A newspaper might be the last place you'd expect to find video news coverage. That was until the Web came along.

SignOnSanDiego.com, the online news site of The San Diego Union-Tribune, shoots and edits video of breaking news and special events putting its visitors in the middle of stories in unique ways.

San Diego's new downtown ballpark is good example. "They had to do a test where they flushed all the toilets at the same time for 15 minutes to test the plumbing," said Greg Magnus, principal content producer for the site. "The sound of all those toilets flushing, there's a hook for video coverage."

Magnus, who has spent the last three years at SignOnSanDiego, credited the site's video coverage with adding a new dimension to news stories that The San Diego Union-Tribune previously would have only covered in print.

"With the recent fires, we took our video cameras out and shot the homes and the people who were affected," he said. "Basically, we shot everything we could about the fires, recording news with the video cameras and posting it on the site." Those clips are the site's most heavily viewed video news items to date, he said.

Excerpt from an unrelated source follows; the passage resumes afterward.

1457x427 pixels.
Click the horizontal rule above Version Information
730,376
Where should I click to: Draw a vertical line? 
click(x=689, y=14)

SignOnSanDiego uses three Sony DSR-250 camcorders and a DSR-PD150 to shoot field footage. Reporters can edit the raw material in the field on their Apple Macintosh laptops running Apple Final Cut Pro or Avid Xpress DV. At the office, final edits are done with Adobe Premiere. Finished clips are posted on the Web site as low- and high-bandwidth RealMedia files.

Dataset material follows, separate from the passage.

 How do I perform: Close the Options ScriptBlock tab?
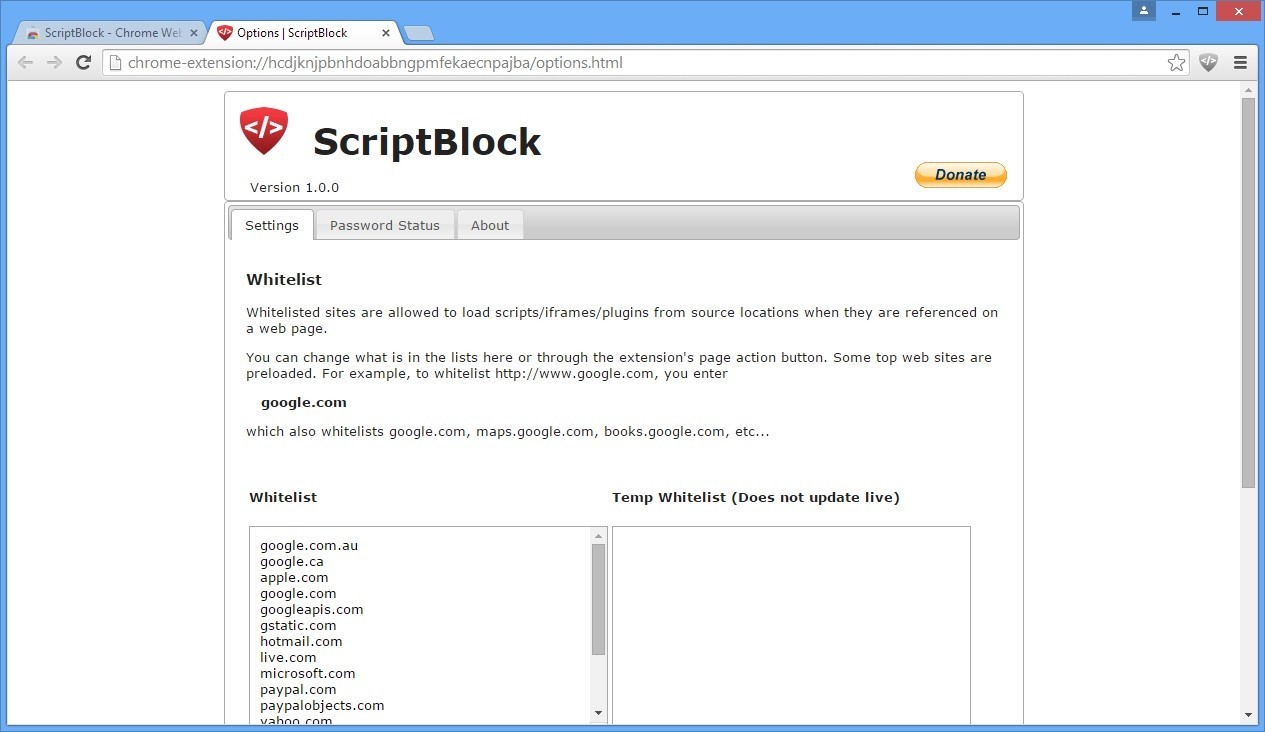click(386, 32)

Although reporters at The San Diego Union-Tribune occasionally work with the staff of SignOnSanDiego on stories, Magnus would like to see closer ties in the future. "Personally my main goal is to do more collaborative stuff. The paper has a lot of contacts, and I would like to see us working more closely together. I would like to see more long-term projects, where the newspaper plans its coverage with video in mind as part of their product."

When the journalists at The San Diego Union-Tribune have worked with the site, such as war coverage from Iraq or the World Cup soccer championship from Japan, to augment print coverage with video, the results have been superb, Magnus said.